Monday, Mar. 01, 1943

Cheap at the Price

U.S. planes ranged over Japanese bases in the northern Solomons. Presumably they took off from hard-won Guadalcanal. Apparently their effort was to immobilize other Jap bases, as they had Munda, with assault by air.

Last week's announcements told of stout Jap resistance, particularly around Shortland Island, 300 miles northwest of Guadalcanal. In a raid on shipping at nearby Buin, U.S. bombers encountered 45 Zeros. In a raid on the same area the following day, eleven Zeros, two U.S. bombers, six U.S. fighters were shot down. Later that week, low-flying bombers had to duck through strong ack-ack fire to score direct hits on four Jap cargo ships.

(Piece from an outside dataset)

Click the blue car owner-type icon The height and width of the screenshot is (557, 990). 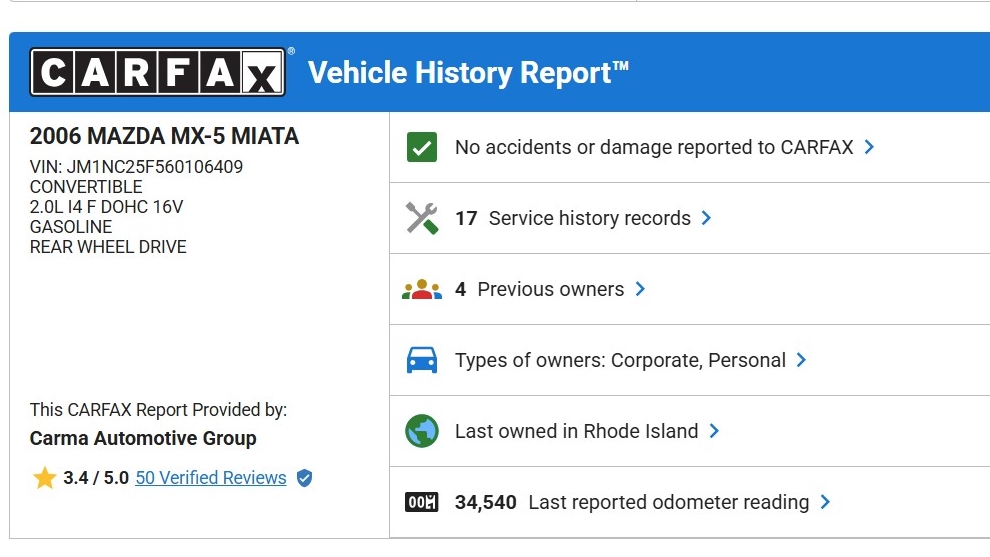click(422, 361)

Guadalcanal had been costly to take.* To capitalize on Guadalcanal was going to be costly too, but worth the price if air assault can neutralize Jap bases, save the expense and delay of occupation by sea and land forces.

* The Navy brought the toll up to date with an announcement of losses between Jan. 29 and Feb. 4. U.S.: the twelve-year-old 9,050-ton cruiser Chicago, the destroyer De Haven, three PT boats, 22 planes; Japan: two destroyers, four more probably sunk, 60 planes, plus eight more probables.